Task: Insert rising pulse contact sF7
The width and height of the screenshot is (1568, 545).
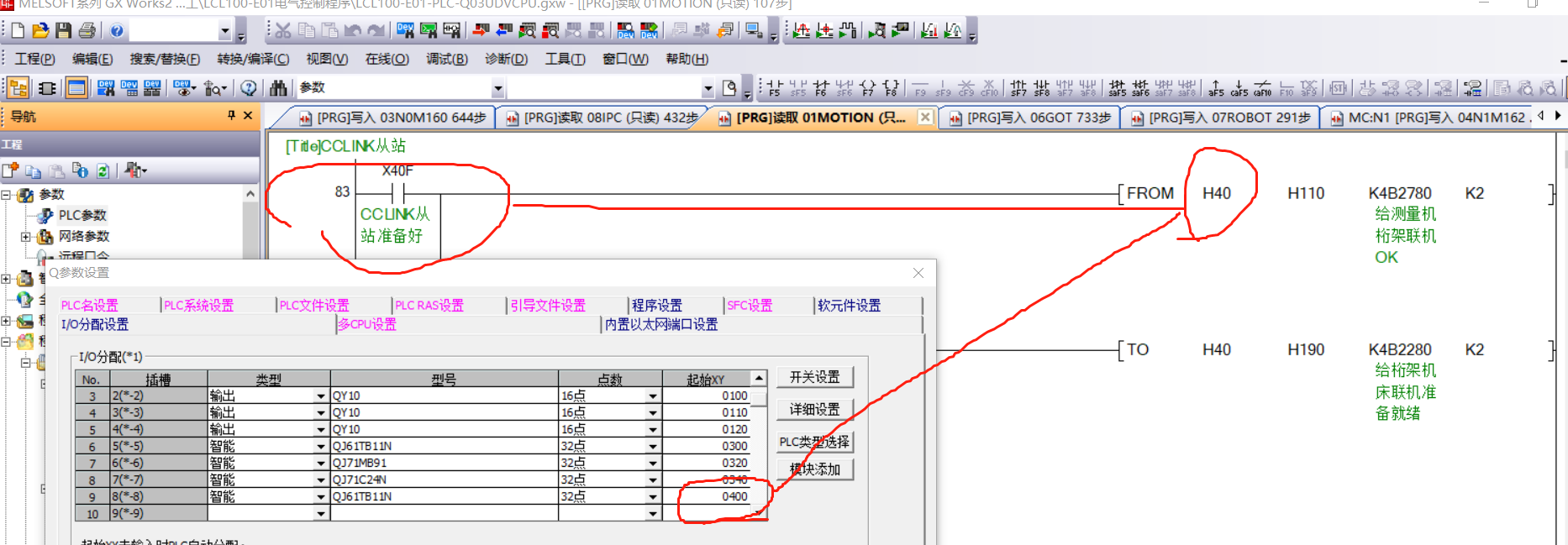Action: (1018, 88)
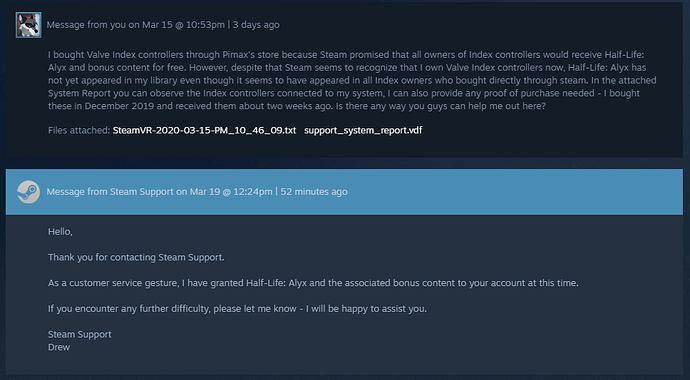This screenshot has width=690, height=380.
Task: Click the 'Thank you for contacting Steam Support' line
Action: click(136, 257)
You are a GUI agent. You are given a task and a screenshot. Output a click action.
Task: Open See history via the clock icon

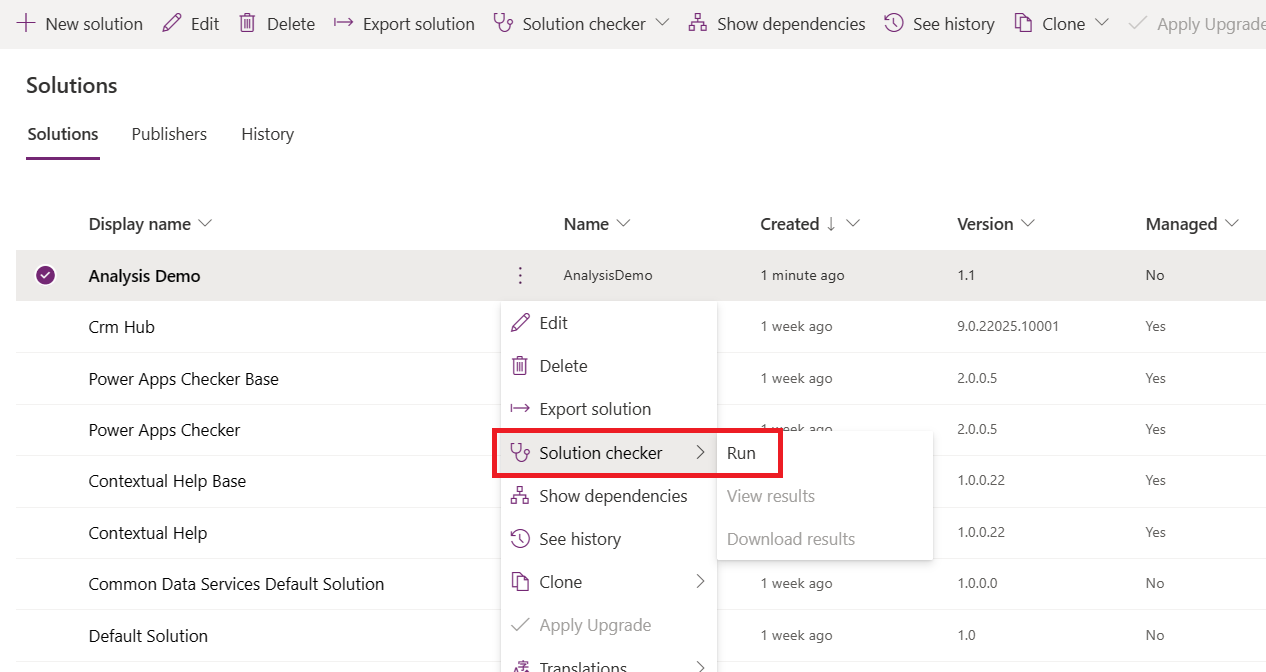pyautogui.click(x=893, y=23)
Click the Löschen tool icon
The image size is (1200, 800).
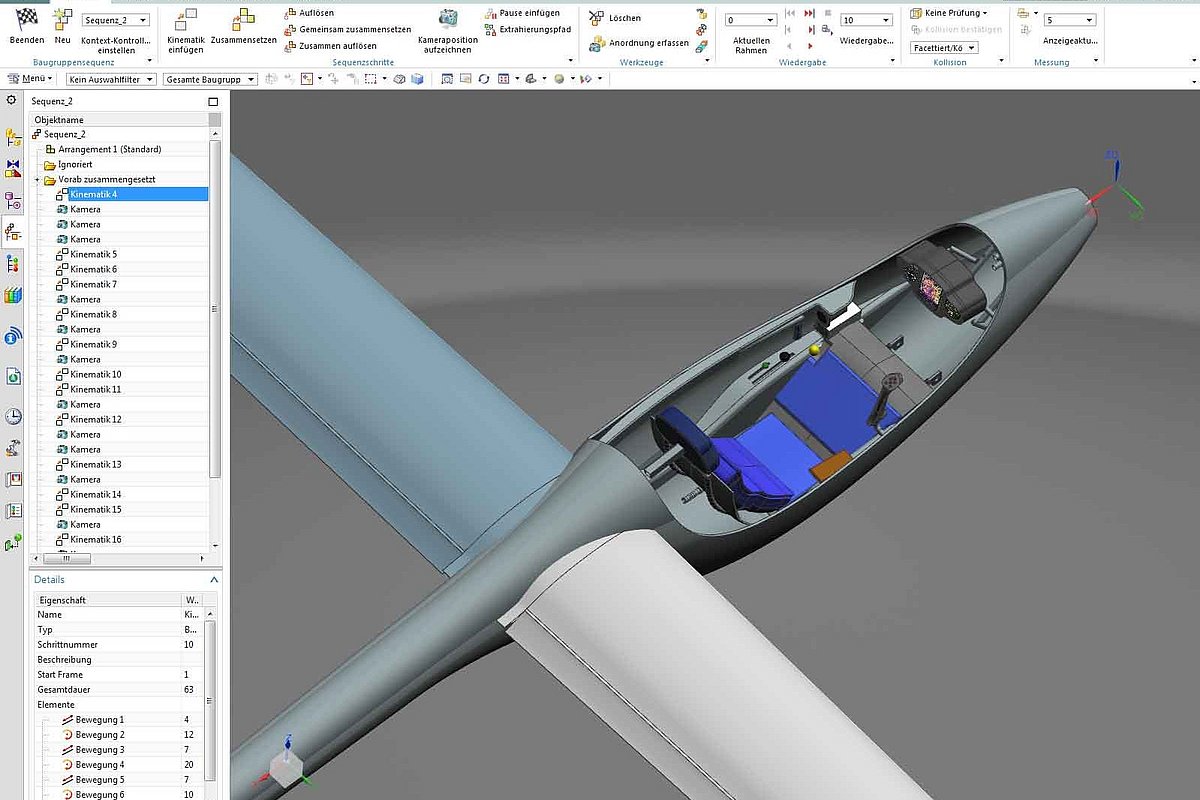pos(597,18)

### About this task
Give back every record precisely as it stands, without the images.

### Exercise solution
Task: Insert rising pulse contact sF7
The width and height of the screenshot is (1568, 545).
Action: (1018, 88)
This screenshot has width=690, height=380.
Task: Click the 'Thank you for contacting Steam Support' line
Action: click(136, 257)
You are a GUI agent. You are given a task and a screenshot. Output a click action.
Task: Open See history via the clock icon

pyautogui.click(x=893, y=23)
Click the Löschen tool icon
The image size is (1200, 800).
pos(597,18)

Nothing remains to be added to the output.